• [TASK]
Rewrite the records below, changing each "Identify" to "Point out" and leaving everything else as it is.

• [AVAILABLE DATA]

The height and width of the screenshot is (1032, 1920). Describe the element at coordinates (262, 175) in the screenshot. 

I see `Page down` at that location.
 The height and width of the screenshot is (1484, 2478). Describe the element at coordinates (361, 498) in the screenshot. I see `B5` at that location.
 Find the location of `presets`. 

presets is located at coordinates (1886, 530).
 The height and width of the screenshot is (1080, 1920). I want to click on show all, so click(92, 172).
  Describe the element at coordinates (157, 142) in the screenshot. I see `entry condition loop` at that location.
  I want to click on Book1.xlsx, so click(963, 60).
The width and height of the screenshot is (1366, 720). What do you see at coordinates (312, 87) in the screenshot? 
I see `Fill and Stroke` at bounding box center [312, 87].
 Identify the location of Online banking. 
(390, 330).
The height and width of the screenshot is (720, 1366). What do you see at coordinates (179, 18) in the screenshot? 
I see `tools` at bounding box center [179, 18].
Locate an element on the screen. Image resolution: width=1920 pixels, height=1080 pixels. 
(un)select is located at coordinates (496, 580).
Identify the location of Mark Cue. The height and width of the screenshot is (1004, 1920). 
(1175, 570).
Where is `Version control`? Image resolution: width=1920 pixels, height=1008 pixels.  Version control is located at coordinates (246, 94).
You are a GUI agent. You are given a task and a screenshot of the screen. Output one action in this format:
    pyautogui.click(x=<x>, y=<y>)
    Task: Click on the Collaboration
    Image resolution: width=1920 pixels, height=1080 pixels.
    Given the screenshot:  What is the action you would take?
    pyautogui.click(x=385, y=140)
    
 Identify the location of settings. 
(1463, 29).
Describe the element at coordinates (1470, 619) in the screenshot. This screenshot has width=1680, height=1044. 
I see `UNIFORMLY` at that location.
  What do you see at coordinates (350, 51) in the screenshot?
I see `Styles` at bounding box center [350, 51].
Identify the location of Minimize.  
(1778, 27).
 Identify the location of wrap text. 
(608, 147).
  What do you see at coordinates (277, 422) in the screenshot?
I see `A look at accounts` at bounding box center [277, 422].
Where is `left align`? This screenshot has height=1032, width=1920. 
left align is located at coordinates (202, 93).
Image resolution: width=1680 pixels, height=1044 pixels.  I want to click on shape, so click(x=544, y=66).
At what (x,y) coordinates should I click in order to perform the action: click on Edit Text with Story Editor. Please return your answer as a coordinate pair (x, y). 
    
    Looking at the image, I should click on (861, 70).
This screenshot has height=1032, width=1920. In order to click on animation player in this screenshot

• [RESULT]
The height and width of the screenshot is (1032, 1920). Describe the element at coordinates (262, 175) in the screenshot. 

I see `Page down` at that location.
 The height and width of the screenshot is (1484, 2478). Describe the element at coordinates (361, 498) in the screenshot. I see `B5` at that location.
 Find the location of `presets`. 

presets is located at coordinates (1886, 530).
 The height and width of the screenshot is (1080, 1920). I want to click on show all, so click(92, 172).
  Describe the element at coordinates (157, 142) in the screenshot. I see `entry condition loop` at that location.
  I want to click on Book1.xlsx, so click(963, 60).
The width and height of the screenshot is (1366, 720). What do you see at coordinates (312, 87) in the screenshot? 
I see `Fill and Stroke` at bounding box center [312, 87].
 Point out the location of Online banking. 
(390, 330).
The height and width of the screenshot is (720, 1366). What do you see at coordinates (179, 18) in the screenshot? 
I see `tools` at bounding box center [179, 18].
Locate an element on the screen. Image resolution: width=1920 pixels, height=1080 pixels. 
(un)select is located at coordinates (496, 580).
Point out the location of Mark Cue. The height and width of the screenshot is (1004, 1920). 
(1175, 570).
Where is `Version control`? Image resolution: width=1920 pixels, height=1008 pixels.  Version control is located at coordinates (246, 94).
You are a GUI agent. You are given a task and a screenshot of the screen. Output one action in this format:
    pyautogui.click(x=<x>, y=<y>)
    Task: Click on the Collaboration
    Image resolution: width=1920 pixels, height=1080 pixels.
    Given the screenshot:  What is the action you would take?
    pyautogui.click(x=385, y=140)
    
 Point out the location of settings. 
(1463, 29).
Describe the element at coordinates (1470, 619) in the screenshot. This screenshot has width=1680, height=1044. 
I see `UNIFORMLY` at that location.
  What do you see at coordinates (350, 51) in the screenshot?
I see `Styles` at bounding box center [350, 51].
Point out the location of Minimize.  
(1778, 27).
 Point out the location of wrap text. 
(608, 147).
  What do you see at coordinates (277, 422) in the screenshot?
I see `A look at accounts` at bounding box center [277, 422].
Where is `left align`? This screenshot has height=1032, width=1920. 
left align is located at coordinates (202, 93).
Image resolution: width=1680 pixels, height=1044 pixels.  I want to click on shape, so click(x=544, y=66).
At what (x,y) coordinates should I click in order to perform the action: click on Edit Text with Story Editor. Please return your answer as a coordinate pair (x, y). 
    
    Looking at the image, I should click on (861, 70).
This screenshot has height=1032, width=1920. In order to click on animation player in this screenshot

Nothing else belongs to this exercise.